Affiliation:
1. Chongqing Normal University
2. South China University of Technology
3. Southwestern University of Finance and Economics
Abstract
Abstract
Background:
Chronic disease management (CDM) is a scientific management model that aims to improve the health level of patients, delay the deterioration of diseases and reduce the medical costs. Its research has grown rapidly in the past 30 years, covering multiple aspects such as graded management, risk management, management models and intervention subjects of chronic diseases. Although several scholars have conducted literature reviews and analyses on these aspects, there are still some key issues that have not been fully answered, such as the publication subjects, pioneering and landmark literature, mainstream and future research topics of CDM research.
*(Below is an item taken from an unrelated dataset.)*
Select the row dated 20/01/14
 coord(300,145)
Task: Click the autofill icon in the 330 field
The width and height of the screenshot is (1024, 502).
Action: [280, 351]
Therefore, it is necessary to conduct a systematic review.
Methods:
This paper selected 6 core databases of WoS (SCI-Expanded, SSCI, A&HCI, CPCI-S, CPCI-SSH, ESCI) as the data source. The time span was set from January 1, 1992 to August 2, 2022, and the search mode was: TS = (“chronic disease management*” OR “chronic illness management*” OR “chronic condition management*”), with the retrieval date being August 2, 2022. Then the document type was refined by selecting “Article” and “Review” and the document language by selecting “English”. Finally, the 2986 studies were comprehensively evaluated and incorporated into Cite Space for review and analysis.
Results:
The results show that authors and institutions in United States are the main contributors to CDM research and that interdisciplinary collaboration is gradually growing. Using document co-citation analysis, research hotspots in the field were investigated. Furthermore, the research frontiers and trendy topics in CDM from 1922 to 2022 were found by using burst detection, and research gaps were identified.
Conclusions:
The findings provide valuable insights for both researchers and practitioners involved in CDM. But there are also some limitations, including (1) data sources can be enriched (2) search terms can be more flexible (3) scientometric sources selection can be more diverse, etc.
Publisher
Research Square Platform LLC